A group that studies child sexual abuse has been fined £200,000 by the UK Information Commissioner’s Office (ICO) for identifying possible victims in a bulk email.
The Independent Inquiry into Child Sexual Abuse (IISCA) failed to secure confidential data, putting it in violation of the Data Protection Act 1998, according to the ICO.
The IISCA was founded in 2014 to probe if institutions failed to protect children from sexual abuse.
The incident occurred when an IICSA staff member sent a bcc email to 90 study participants in February 2017 to announce a public hearing.
A follow-up email was sent to correct an error. In this instance, though, email addresses were entered into the ‘to’ field instead of the ‘bcc’ field, allowing recipients to see email addresses of other possible victims of child sexual abuse, the ICO alleges.
Alerted to the problem by a recipient who had entered two further email addresses into the ‘to’ field before clicking on Reply All, the IISCA sent three emails asking individuals to delete the original email.
One of those emails generated 39 Reply All emails, the ICO charges.
An IT company hired by the IISCA to manage the mailing list said it would prevent individuals from replying to the entire list. But the IICSA breached its privacy notice by sharing email addresses with the IT vendor without the participants’ consent, the ICO contends.
The ICO received 22 complaints, including one from a person who was “very distressed.”
“This incident placed vulnerable people at risk, which is concerning,” states Steve Eckersley, ICO director of investigations. “IISCA should and could have done more to ensure this did not happen.”

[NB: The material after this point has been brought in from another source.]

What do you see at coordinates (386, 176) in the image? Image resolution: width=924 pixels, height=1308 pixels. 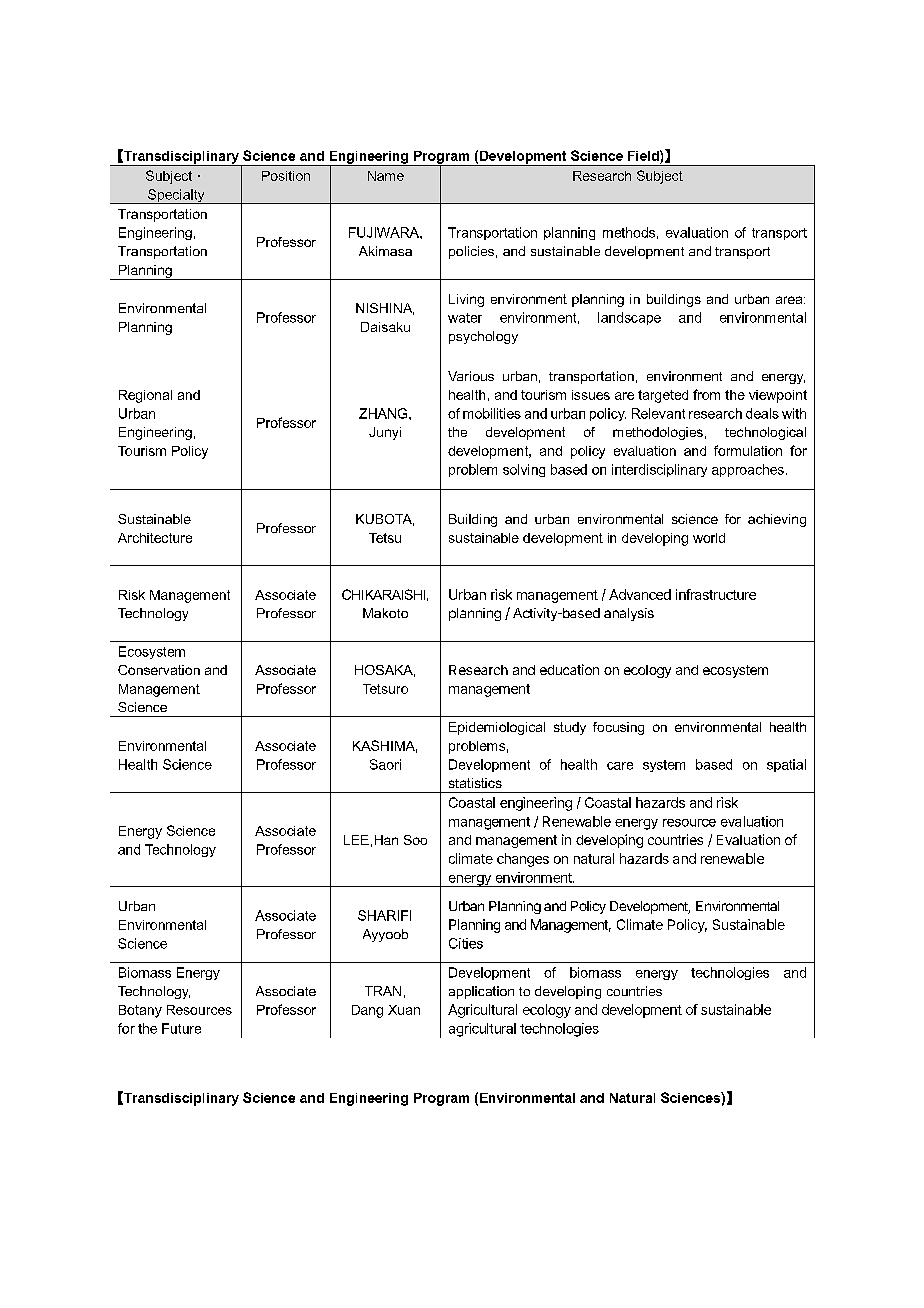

Eckersley adds: “People’s email addresses can be searched via social networks and search engines, so the risk that they could be identified was significant.”
The IICSA has apologized or the episode, stating: "After a wide-ranging review by external experts, we have amended our handling processes for personal data to ensure they are robust and the risk of a further breach is minimized," according to published reports.